もともと日本人論みたいな本は好きなのです。この中でも、日本人論の古き名著と呼ばれる「菊と刀」が何度も引用されていました。
特に著者は、組織内で人がやる気になるには、「承認の欲求」を満たすことが必要だと説きます。組織内の承認には「表の承認」と「裏の承認」があり、日本社会では「裏の承認」が重要視される風土があると言うのです。
「表の承認」とは、その人の能力や業績に対して周囲の人が認める、ごくストレートな意味の承認。ところが日本では「出る杭は打たれる」というように、この表の承認が組織の中ではうまく機能しません。「裏の承認」とは、組織の中で憎まれたり嫌われたり警戒されたりしないように振る舞う消極的な承認欲のこと。この裏の承認は、画一的な仕事をする時代ではうまく機能していたのですが、現在のように新規性、創造性が求められる時代には、逆に悪く機能してしまうのです。
そして、著者は、日本人もそろそろ「表の承認」でうまく組織を作っていくべきである、と論じているのです。
この本の題名だけ読むと、やっぱり大事なのはお金じゃないんだよね〜というように読めます。
確かに結論はそういうことなのですが、そこはきちんと本書の意図を読み解く必要があります。例えばプロ野球選手がなぜそれほど高額な報酬にこだわるのか、それだけもらっているんだから後1000万円上積みしなくたっていいのに、と普通の人々は思うのですが、彼らにとって金額が球団が考えている自分の価値であり、そこに拘ることが本人にとっての名誉、承認欲の現れなのです。
人は金額の多寡そのものを行動のモチベーションにするのではなく、お金が表す自分の価値、すなわち名誉をモチベーションとして行動するのだ、というのがこの題名の言いたいこと。
では、日本の風土を前提にしつつ、少しずつ組織を「表の承認」に変えていくにはどうしたら良いか、が後半でいくつか述べられます。

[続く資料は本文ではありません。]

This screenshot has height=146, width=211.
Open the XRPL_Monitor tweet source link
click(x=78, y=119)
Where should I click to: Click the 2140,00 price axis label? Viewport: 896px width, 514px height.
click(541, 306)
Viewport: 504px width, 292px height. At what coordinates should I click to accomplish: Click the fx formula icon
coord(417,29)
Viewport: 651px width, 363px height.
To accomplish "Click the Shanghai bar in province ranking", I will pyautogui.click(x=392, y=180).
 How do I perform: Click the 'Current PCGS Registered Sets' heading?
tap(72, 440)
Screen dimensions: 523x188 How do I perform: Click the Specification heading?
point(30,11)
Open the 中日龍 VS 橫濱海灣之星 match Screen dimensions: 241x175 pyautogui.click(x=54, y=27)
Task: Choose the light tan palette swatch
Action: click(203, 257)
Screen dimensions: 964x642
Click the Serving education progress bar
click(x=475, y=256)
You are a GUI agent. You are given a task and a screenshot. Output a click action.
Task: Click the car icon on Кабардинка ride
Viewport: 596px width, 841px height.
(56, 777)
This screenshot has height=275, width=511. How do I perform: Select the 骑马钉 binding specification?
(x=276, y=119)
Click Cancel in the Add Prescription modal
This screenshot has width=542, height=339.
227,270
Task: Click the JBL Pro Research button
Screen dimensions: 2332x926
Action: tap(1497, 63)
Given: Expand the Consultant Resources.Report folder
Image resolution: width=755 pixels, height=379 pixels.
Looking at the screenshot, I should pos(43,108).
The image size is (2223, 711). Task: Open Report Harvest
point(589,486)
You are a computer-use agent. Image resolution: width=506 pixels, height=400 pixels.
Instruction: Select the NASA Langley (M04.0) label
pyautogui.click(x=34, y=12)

なぜそれが表の承認に関わるか詳細な説明はおいといて、いくつか挙げてみましょう。
・「あなたはコレが一番」というように、各人の得意なことを認めてあげるような多様な承認の軸を作る。
・外の血を入れ、内部で硬直化した常識に疑問を持ってもらう。
・組織外に個人の名前を出す。
・担当者に裁量を与える。
・仕事のプロセスや組織内の功労を公開し、社内の曖昧な基準ではない形で人が評価されていることを担保する。
・客観的な評価に基づいて褒める。
他にもありますが、ざっとこのような内容が書かれています。
もちろん対象としては、会社組織を照準に入れているわけですが、より高いレベルを目指す音楽アンサンブルであっても応用は可能でしょう。
端的に言えば、怒っていても人は育たない、というか、怒る(怒鳴る)ことによって同質性を保とうとするのは「裏の承認」的方法ではないか、と感じました。上に立つ以上、ある程度の毅然さは必要だけど、どうやって人をうまく認めていくのか、そういう意識がリーダーには必要なのでしょう。